ELMER L. GADEN JR., a professor emeritus of chemical engineering at the University of Virginia, was awarded the 2009 Fritz J. & Dolores H. Russ Prize during a gala celebration in Washington, D.C., on Feb. 17.
The Russ award recognizes a significant achievement in bioengineering. The prize is funded by Ohio University and administered by the National Academy of Engineering. It includes a $500,000 cash award and a gold medallion.
Gaden’s research enabled the large-scale manufacture of antibiotics, such as penicillin. C&EN featured Gaden on the cover of its May 31, 1971, issue and called him the “Father of biochemical engineering,” a reference that is still being used today.
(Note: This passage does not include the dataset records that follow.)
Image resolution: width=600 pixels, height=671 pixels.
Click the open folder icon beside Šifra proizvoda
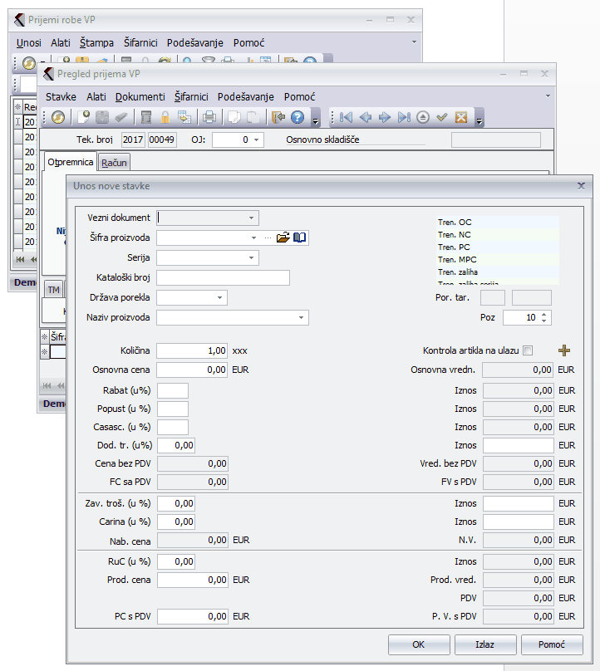tap(283, 238)
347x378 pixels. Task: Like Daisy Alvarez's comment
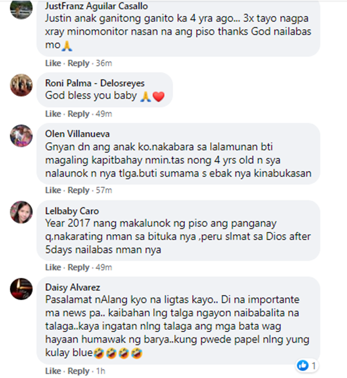tap(53, 371)
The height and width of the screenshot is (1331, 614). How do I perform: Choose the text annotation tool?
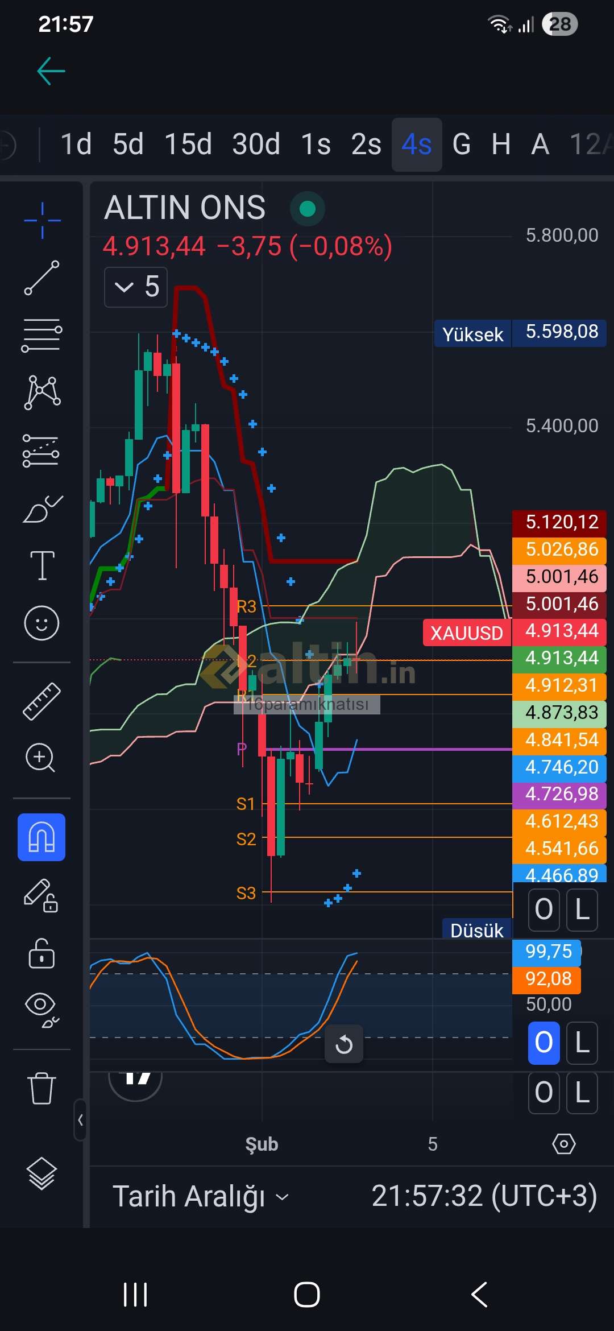[x=42, y=565]
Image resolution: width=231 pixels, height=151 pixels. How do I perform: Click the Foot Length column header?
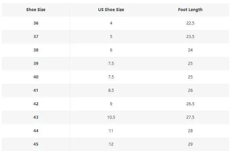[x=190, y=10]
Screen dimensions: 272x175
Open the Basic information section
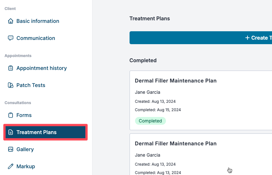38,21
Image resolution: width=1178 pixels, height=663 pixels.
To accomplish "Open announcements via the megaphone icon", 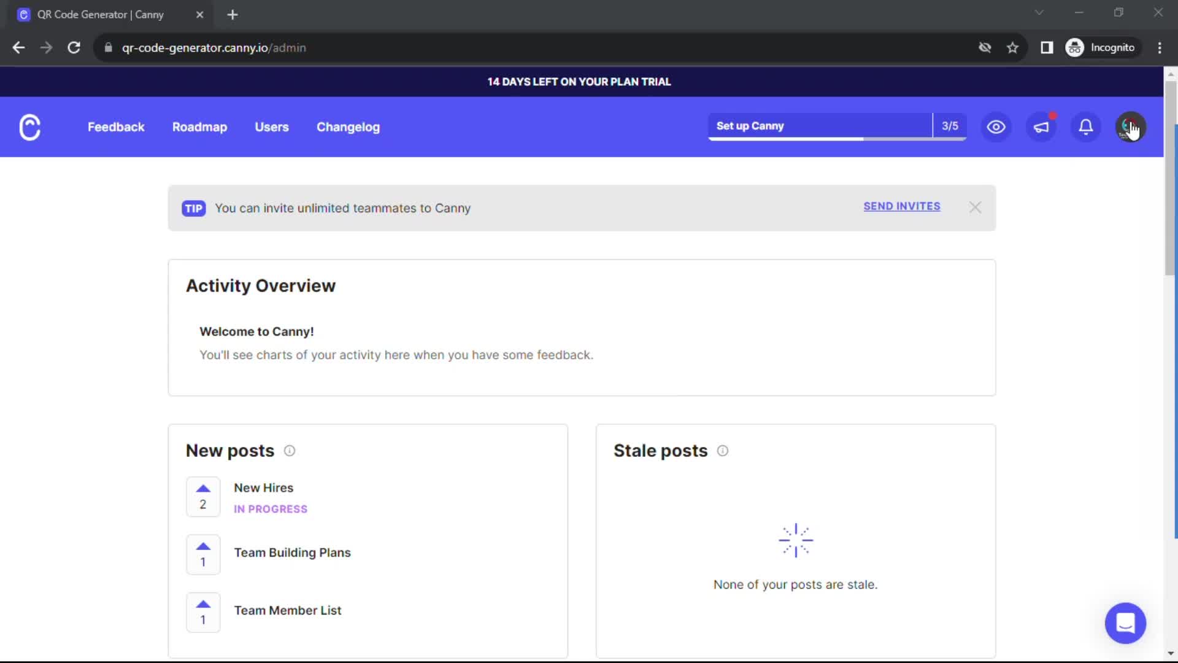I will pyautogui.click(x=1041, y=127).
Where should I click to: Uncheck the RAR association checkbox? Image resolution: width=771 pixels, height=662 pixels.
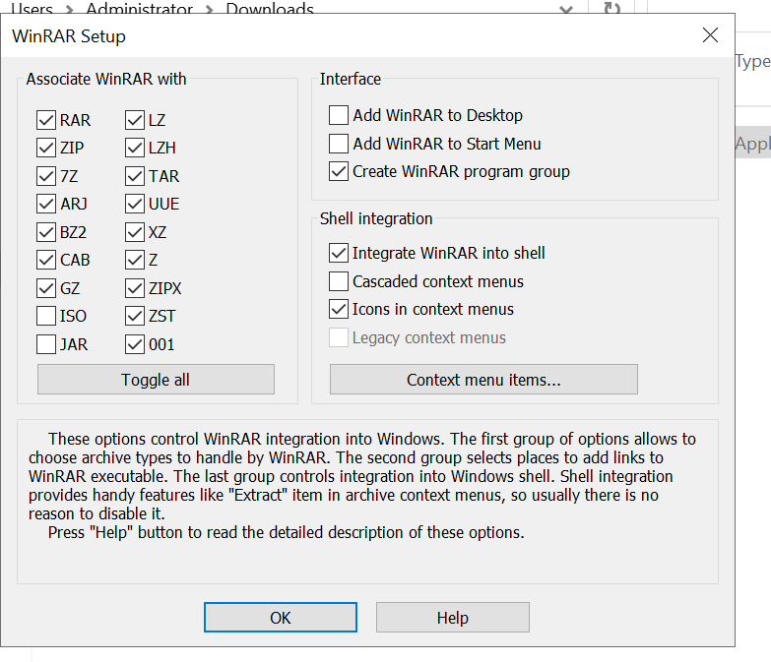pos(46,120)
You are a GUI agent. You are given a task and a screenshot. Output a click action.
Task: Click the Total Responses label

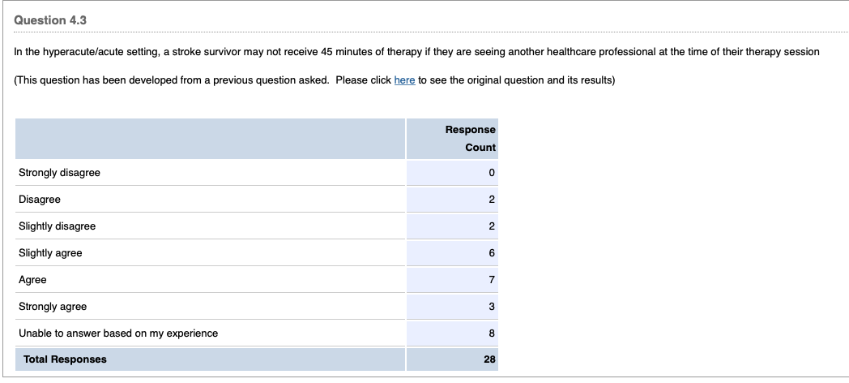click(65, 359)
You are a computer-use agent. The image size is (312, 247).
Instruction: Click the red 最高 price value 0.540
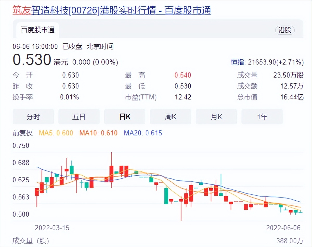(182, 75)
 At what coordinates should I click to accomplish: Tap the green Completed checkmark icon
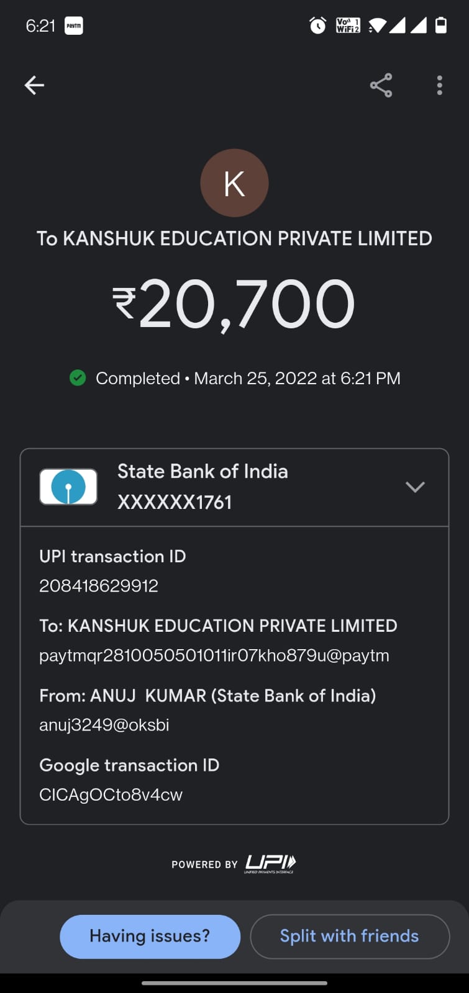click(x=78, y=378)
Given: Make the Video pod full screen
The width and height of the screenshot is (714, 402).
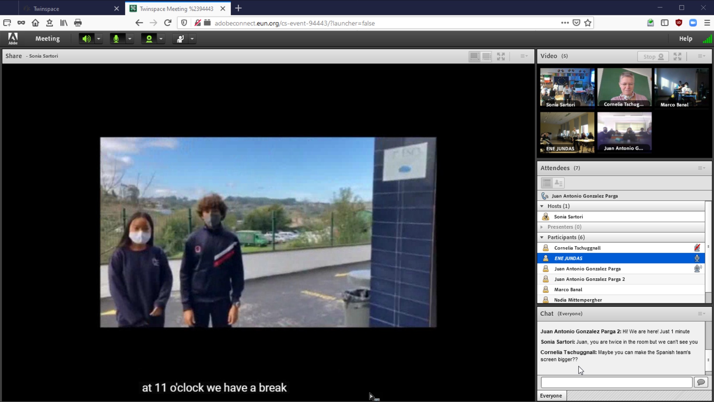Looking at the screenshot, I should click(x=678, y=57).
“Elmer Gaden helped lay the foundation for modern biotechnology, from the production of antibiotics to the manufacture of therapeutic proteins,” says Douglas S. Clark, a former student of Gaden’s and now a professor of chemical engineering at the University of California, Berkeley. “Many of the wonder drugs we now take for granted would not be readily available if not for the work of Elmer Gaden.”
Gaden has taught at Columbia University, the University of Vermont, and the University of Virginia. In addition, he founded the journal Biotechnology & Bioengineering, for which he served as editor for 25 years.
But Gaden also has a life outside of his research. “Something many people don’t know about Elmer is that he is a noted historian, which is how I first met him as a student in a military history class he cotaught at the University of Vermont,” says Clark, who is the current editor-in-chief of Biotechnology & Bioengineering. “His personal charm and love of history were infectious, and not once did he even hint that he was a historical figure himself.”